### Instructions for the task
Going through the entries below, work out how many lines have the string "agent" in them. Give the number and nothing more.

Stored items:
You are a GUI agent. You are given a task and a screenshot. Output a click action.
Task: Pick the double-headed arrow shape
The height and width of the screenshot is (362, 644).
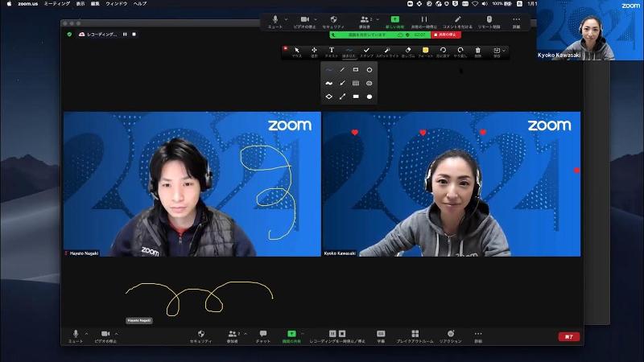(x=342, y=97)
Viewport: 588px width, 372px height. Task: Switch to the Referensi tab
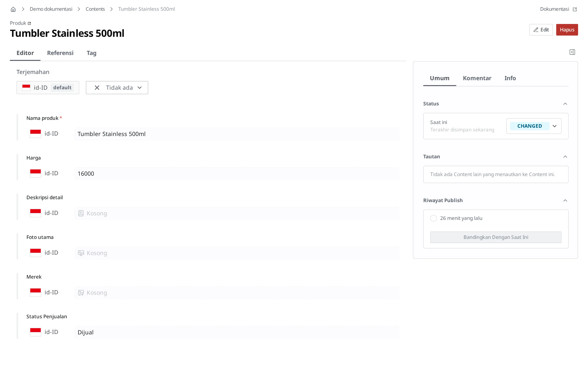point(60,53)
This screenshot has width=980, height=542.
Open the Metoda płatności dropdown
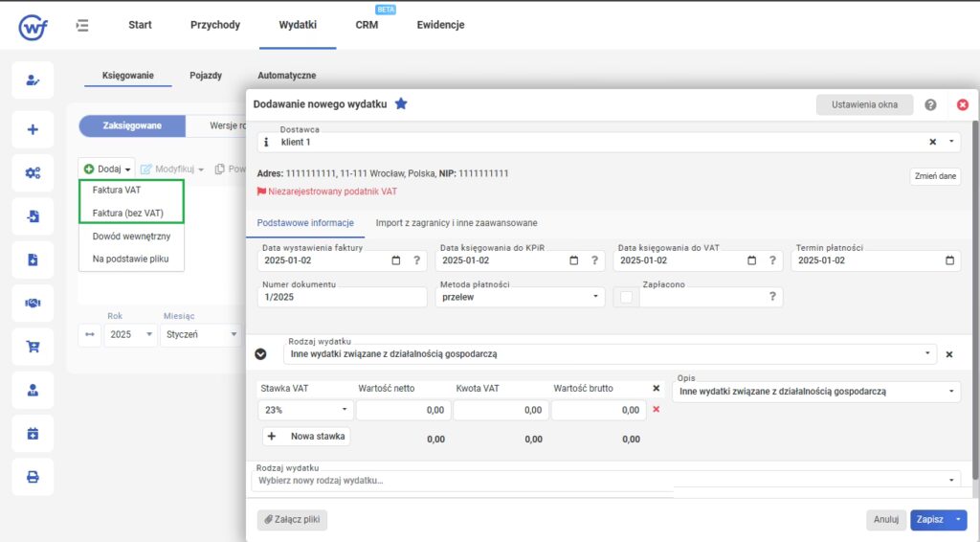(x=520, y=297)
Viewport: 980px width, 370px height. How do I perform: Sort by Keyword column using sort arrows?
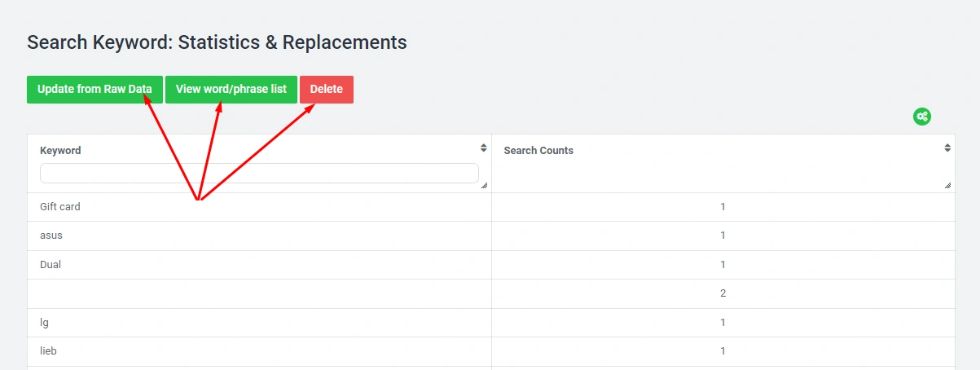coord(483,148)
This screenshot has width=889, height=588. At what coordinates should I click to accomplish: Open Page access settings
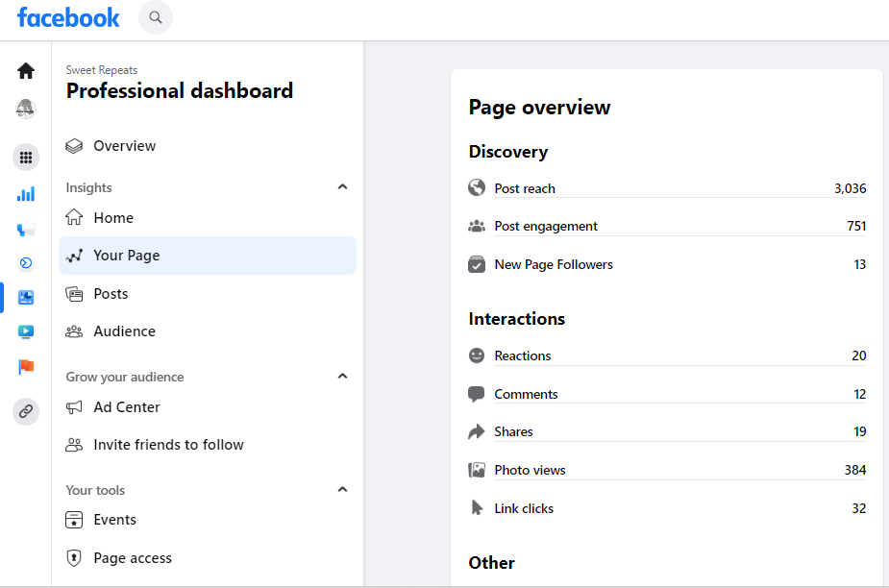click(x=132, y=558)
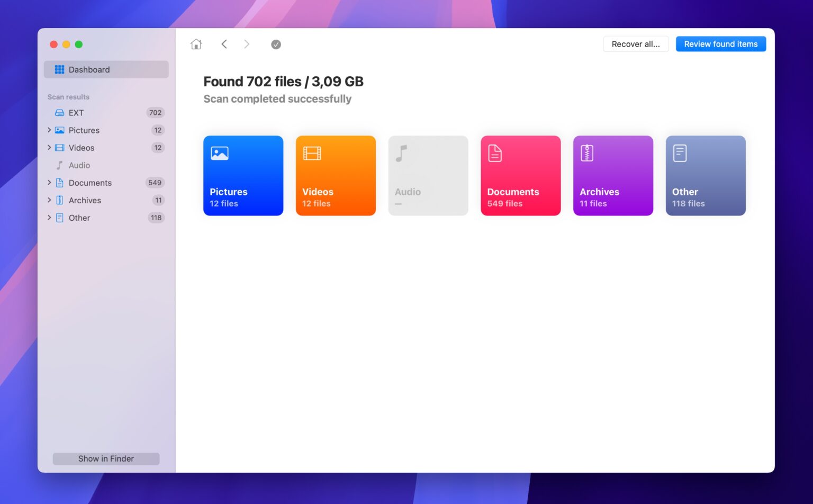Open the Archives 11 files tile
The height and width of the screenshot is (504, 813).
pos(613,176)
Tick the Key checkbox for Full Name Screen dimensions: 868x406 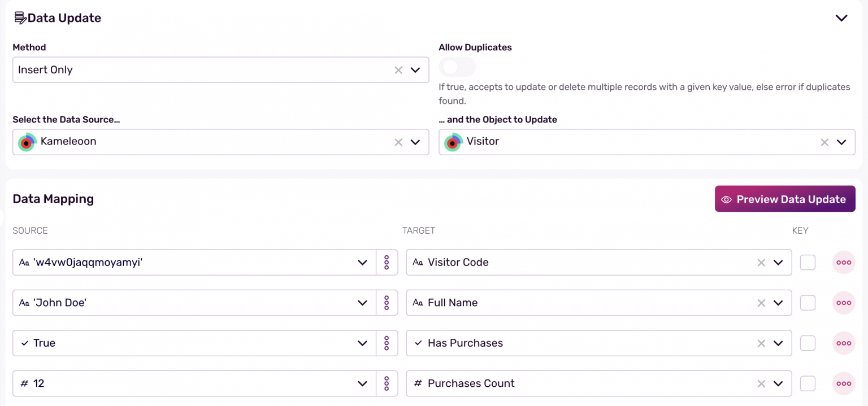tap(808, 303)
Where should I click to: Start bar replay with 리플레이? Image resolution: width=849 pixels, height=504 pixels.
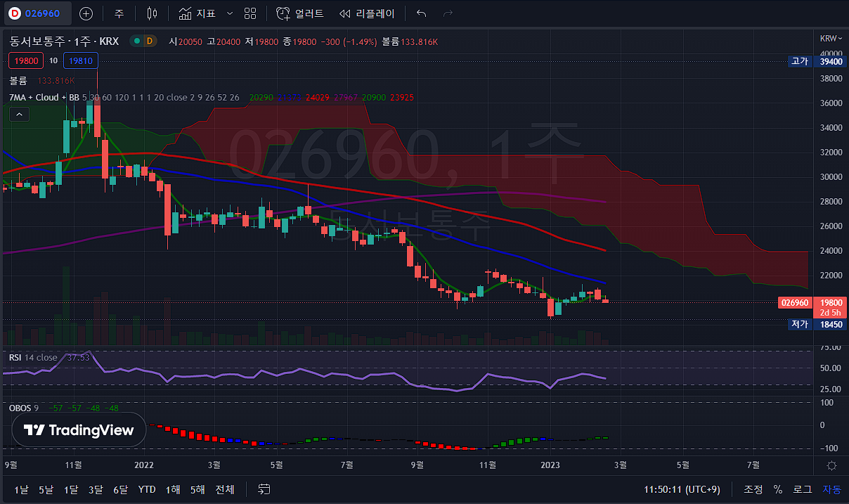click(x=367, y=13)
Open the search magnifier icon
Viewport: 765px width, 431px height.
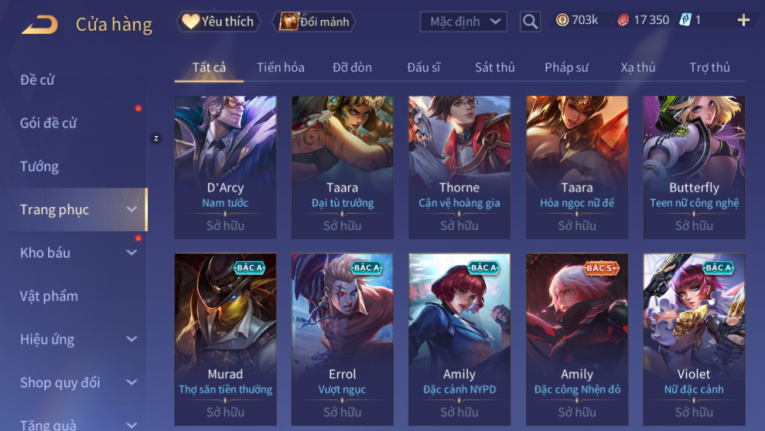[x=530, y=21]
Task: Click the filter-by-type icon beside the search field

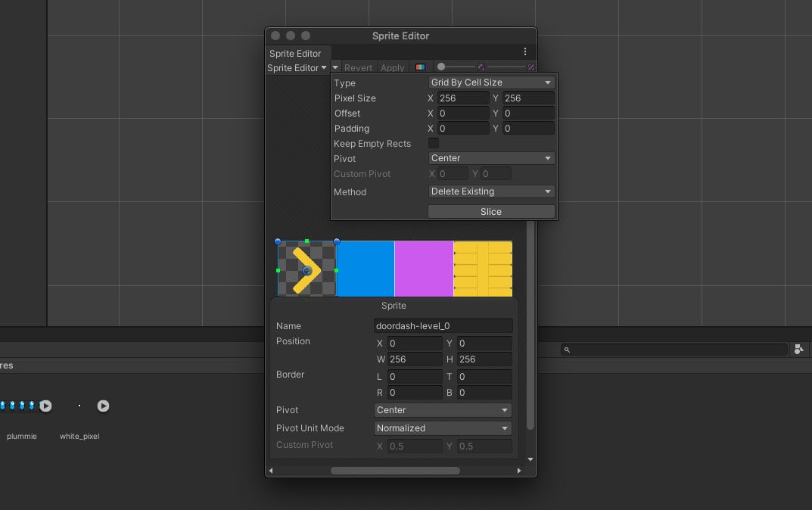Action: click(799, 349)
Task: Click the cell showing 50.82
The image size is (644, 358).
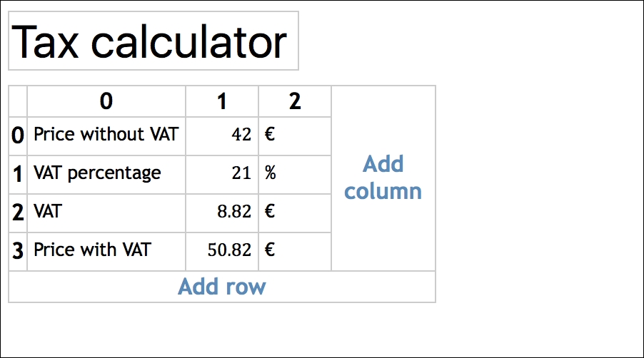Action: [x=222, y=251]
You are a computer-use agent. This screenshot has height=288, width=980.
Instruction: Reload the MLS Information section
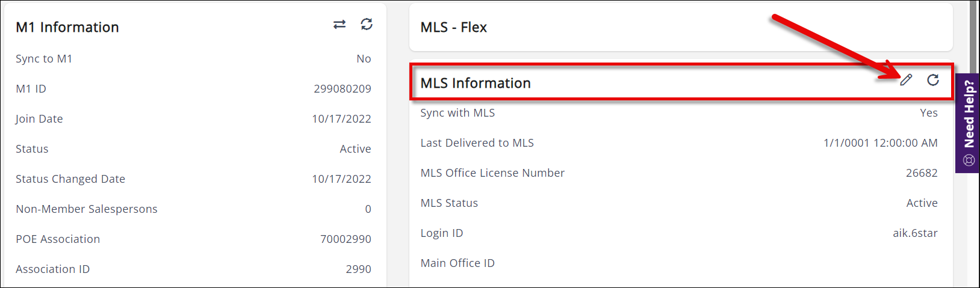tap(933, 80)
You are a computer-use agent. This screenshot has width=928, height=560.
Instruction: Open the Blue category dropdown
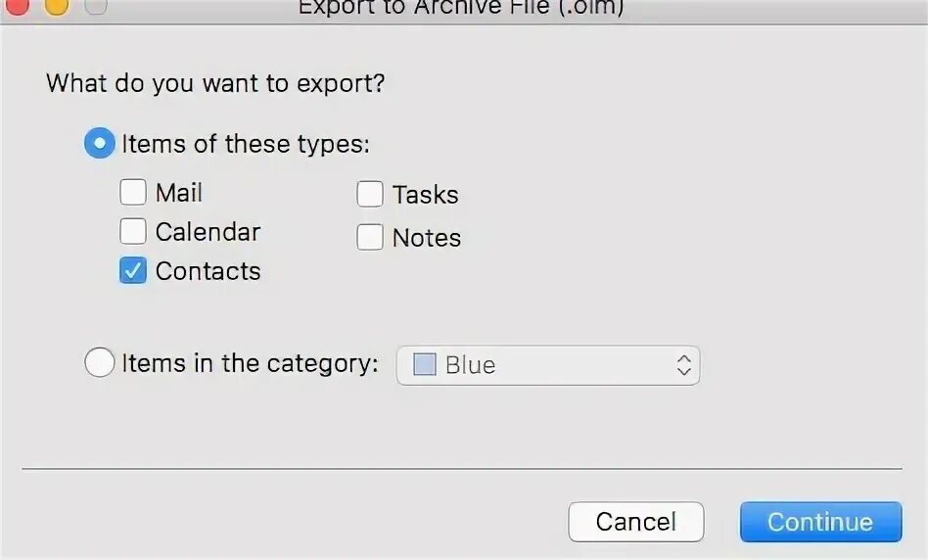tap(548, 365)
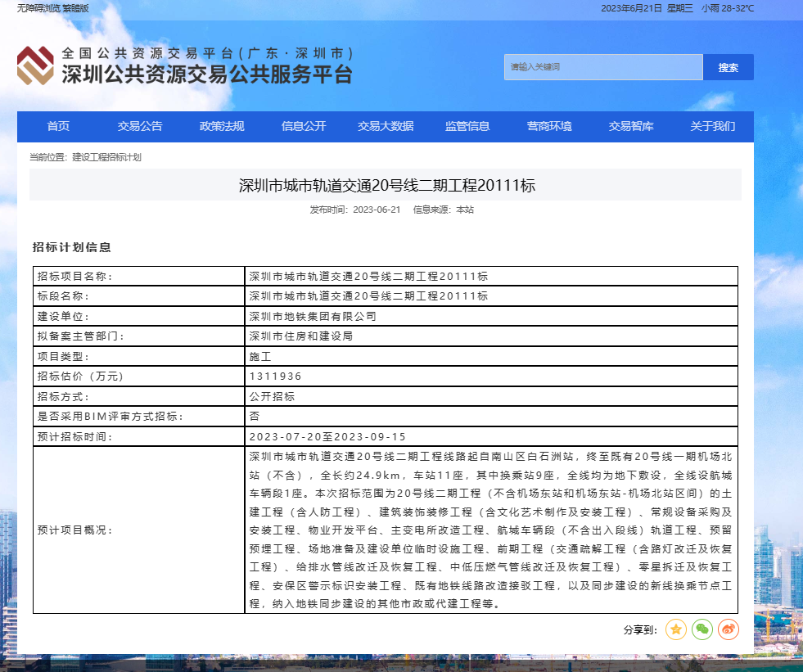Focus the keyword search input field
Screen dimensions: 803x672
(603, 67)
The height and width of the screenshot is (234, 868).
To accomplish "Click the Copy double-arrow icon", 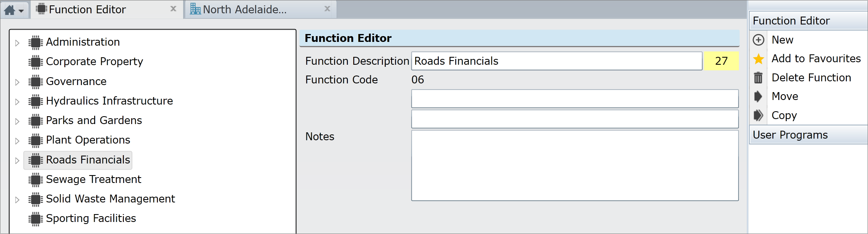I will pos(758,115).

### Solution to the problem
3